MJL Bangladesh PLC (MJLBD) stated strong financial growth, making it an attractive investment opportunity. The company has shown a steady increase in assets, rising from BDT 39,198 million in Q2’23 to BDT 46,498 million in Q2’24 (increased by 18.62%)alongside significant revenue growth from BDT 17,870 million to BDT 22,898 million (increased by 28.1%) over the same period.

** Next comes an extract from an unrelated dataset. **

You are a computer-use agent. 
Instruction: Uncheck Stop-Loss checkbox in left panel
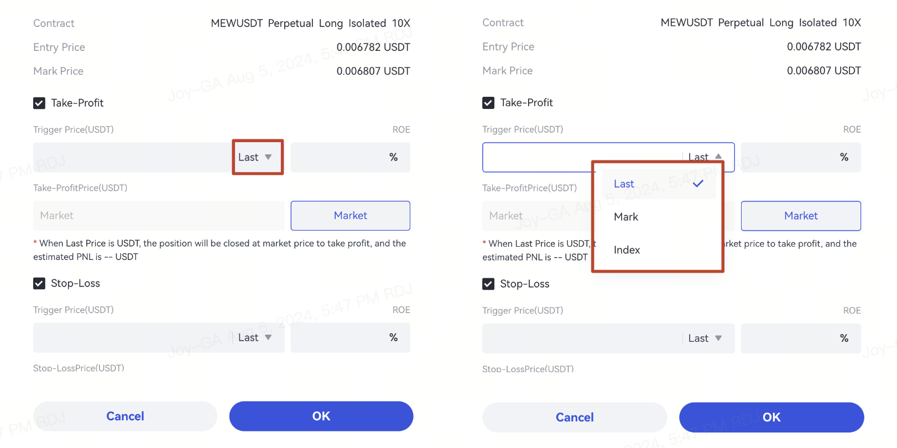[39, 284]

Net profit and EPS have also improved consistently, with EPS reaching BDT 6.86 in Q2’24, reflecting strong shareholder value creation. Additionally, efficient cost management and rising operating profit indicate solid business fundamentals. However, increasing liabilities, which grew by 24.72% within a year to BDT 28,725 million, pose a financial risk that needs monitoring. To maintain profitability, MJLBD should focus on cost control, efficient working capital management, and tax optimization while capitalizing on its revenue momentum.
Looking ahead, MJLBD is well-positioned for sustainable growth, supported by rising demand, infrastructure development, and diversification in energy solutions. While challenges such as inflation, foreign exchange volatility, and a fragmented lubricant market persist, the company’s strategic initiatives including SNG introduction, jetty construction, and expanded LPG fleet enhance its long-term prospects.
MJLBDPLC’s current share price of BDT 94.2 is well below its intrinsic value of BDT 159.6, indicating a 69.4% growth potential. This margin of safety highlights a promising opportunity for investors. Realizing this potential depends on the company’s ability to manage risks and leverage industry growth.